EXERCISE OBJECTIVE: Lay out the listing as a Markdown table with columns headed Row and Line, starting with the line that contains "The width and height of the screenshot is (1024, 582)." and going on through the line that contains "tap(1303, 715)", both included. Number each line in the Row column and leave out blank lines.
--- STORED DATA ---
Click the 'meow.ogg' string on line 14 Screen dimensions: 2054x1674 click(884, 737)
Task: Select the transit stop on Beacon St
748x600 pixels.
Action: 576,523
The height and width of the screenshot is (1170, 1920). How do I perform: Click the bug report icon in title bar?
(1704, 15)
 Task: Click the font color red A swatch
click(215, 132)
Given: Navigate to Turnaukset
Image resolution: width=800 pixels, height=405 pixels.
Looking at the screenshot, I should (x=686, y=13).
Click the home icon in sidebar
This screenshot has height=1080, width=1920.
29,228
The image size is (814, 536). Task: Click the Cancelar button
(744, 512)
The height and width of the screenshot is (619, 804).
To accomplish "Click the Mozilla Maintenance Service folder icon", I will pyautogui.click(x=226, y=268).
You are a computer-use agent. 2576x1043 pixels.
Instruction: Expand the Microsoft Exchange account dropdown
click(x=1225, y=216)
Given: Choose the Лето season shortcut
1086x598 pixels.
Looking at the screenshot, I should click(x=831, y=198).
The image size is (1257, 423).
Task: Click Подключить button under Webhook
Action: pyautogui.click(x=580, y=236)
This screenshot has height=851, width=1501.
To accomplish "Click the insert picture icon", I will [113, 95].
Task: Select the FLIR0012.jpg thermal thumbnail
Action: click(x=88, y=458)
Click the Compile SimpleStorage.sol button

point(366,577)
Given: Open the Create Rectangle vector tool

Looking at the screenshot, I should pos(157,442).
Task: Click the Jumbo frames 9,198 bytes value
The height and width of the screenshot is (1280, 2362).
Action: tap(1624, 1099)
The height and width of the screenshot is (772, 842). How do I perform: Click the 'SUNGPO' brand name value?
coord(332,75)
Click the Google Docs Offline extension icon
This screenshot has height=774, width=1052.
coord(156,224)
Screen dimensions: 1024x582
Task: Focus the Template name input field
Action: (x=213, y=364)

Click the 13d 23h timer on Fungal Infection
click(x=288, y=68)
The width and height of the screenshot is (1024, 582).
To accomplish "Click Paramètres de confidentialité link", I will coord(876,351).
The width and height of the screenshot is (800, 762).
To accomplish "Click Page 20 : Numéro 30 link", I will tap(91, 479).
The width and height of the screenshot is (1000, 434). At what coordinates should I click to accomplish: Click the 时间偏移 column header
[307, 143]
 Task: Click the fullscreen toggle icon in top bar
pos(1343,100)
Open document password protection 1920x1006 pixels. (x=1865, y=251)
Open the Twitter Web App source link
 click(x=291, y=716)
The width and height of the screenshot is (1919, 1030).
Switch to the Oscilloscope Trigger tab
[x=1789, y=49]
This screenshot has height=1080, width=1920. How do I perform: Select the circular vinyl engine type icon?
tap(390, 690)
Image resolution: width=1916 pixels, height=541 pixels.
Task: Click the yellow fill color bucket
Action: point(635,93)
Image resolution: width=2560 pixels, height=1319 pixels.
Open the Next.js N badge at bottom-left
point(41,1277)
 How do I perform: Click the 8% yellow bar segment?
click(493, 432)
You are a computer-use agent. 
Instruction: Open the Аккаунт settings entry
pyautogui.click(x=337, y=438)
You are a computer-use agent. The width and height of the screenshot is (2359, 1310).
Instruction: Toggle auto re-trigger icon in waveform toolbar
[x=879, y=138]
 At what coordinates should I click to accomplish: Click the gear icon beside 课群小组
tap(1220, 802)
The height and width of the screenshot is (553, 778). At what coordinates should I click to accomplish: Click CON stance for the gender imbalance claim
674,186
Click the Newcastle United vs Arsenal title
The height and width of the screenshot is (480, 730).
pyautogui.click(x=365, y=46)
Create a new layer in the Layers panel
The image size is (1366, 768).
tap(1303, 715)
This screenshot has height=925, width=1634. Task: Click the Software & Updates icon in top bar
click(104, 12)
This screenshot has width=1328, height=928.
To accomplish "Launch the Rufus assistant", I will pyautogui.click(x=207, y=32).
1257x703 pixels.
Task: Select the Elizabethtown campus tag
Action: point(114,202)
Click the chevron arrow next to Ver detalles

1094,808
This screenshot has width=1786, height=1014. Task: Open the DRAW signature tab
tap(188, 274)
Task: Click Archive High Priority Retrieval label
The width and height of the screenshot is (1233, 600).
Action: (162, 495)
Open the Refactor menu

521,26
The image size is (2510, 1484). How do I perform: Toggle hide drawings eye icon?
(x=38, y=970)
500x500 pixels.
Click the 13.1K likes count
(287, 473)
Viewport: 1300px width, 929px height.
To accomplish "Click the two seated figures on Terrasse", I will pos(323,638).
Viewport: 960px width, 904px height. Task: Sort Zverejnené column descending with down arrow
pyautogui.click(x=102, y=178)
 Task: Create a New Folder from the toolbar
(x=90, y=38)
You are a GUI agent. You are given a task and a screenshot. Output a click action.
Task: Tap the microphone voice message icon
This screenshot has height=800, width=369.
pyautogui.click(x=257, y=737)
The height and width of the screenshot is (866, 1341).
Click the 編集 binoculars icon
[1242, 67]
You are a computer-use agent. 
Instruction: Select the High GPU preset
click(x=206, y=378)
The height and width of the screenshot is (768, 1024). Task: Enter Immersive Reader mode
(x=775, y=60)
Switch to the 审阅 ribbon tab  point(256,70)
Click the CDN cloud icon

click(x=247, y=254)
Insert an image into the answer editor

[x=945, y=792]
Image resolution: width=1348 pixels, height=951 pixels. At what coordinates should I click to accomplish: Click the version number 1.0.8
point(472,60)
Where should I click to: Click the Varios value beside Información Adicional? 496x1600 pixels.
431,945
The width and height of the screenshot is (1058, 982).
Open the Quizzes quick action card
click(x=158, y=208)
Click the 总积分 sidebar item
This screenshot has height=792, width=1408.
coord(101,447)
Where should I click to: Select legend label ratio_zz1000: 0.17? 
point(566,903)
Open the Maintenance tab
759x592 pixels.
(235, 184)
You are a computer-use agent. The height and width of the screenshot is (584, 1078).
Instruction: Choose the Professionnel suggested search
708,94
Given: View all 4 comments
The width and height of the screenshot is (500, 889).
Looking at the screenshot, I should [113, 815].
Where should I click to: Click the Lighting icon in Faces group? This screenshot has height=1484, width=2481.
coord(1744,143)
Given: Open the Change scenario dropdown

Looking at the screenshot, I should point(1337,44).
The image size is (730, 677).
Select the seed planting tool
---
COMPLETED EXERCISE:
| Row | Line |
|---|---|
| 1 | The width and height of the screenshot is (1024, 582). |
| 2 | To accomplish "Click Paramètres de confidentialité link", I will coord(876,351). |
| 3 | The width and height of the screenshot is (800, 762). |
| 4 | To accomplish "Click Page 20 : Numéro 30 link", I will tap(91, 479). |
| 5 | The width and height of the screenshot is (1000, 434). At what coordinates should I click to accomplish: Click the 时间偏移 column header |
| 6 | [307, 143] |
| 7 |  Task: Click the fullscreen toggle icon in top bar |
| 8 | pos(1343,100) |
| 9 | Open document password protection 1920x1006 pixels. (x=1865, y=251) |
| 10 | Open the Twitter Web App source link |
| 11 |  click(x=291, y=716) |
| 12 | The width and height of the screenshot is (1919, 1030). |
| 13 | Switch to the Oscilloscope Trigger tab |
| 14 | [x=1789, y=49] |
| 15 | This screenshot has height=1080, width=1920. How do I perform: Select the circular vinyl engine type icon? |
| 16 | tap(390, 690) |
| 17 | Image resolution: width=1916 pixels, height=541 pixels. |
| 18 | Task: Click the yellow fill color bucket |
| 19 | Action: point(635,93) |
| 20 | Image resolution: width=2560 pixels, height=1319 pixels. |
| 21 | Open the Next.js N badge at bottom-left |
| 22 | point(41,1277) |
| 23 |  How do I perform: Click the 8% yellow bar segment? |
| 24 | click(493, 432) |
| 25 | You are a computer-use agent.  |
| 26 | Instruction: Open the Аккаунт settings entry |
| 27 | pyautogui.click(x=337, y=438) |
| 28 | You are a computer-use agent. The width and height of the screenshot is (2359, 1310). |
| 29 | Instruction: Toggle auto re-trigger icon in waveform toolbar |
| 30 | [x=879, y=138] |
| 31 |  At what coordinates should I click to accomplish: Click the gear icon beside 课群小组 |
| 32 | tap(1220, 802) |
| 33 | The height and width of the screenshot is (553, 778). At what coordinates should I click to accomplish: Click CON stance for the gender imbalance claim |
| 34 | 674,186 |
| 35 | Click the Newcastle United vs Arsenal title |
| 36 | The height and width of the screenshot is (480, 730). |
| 37 | pyautogui.click(x=365, y=46) |
| 38 | Create a new layer in the Layers panel |
| 39 | The image size is (1366, 768). |
| 40 | tap(1303, 715) |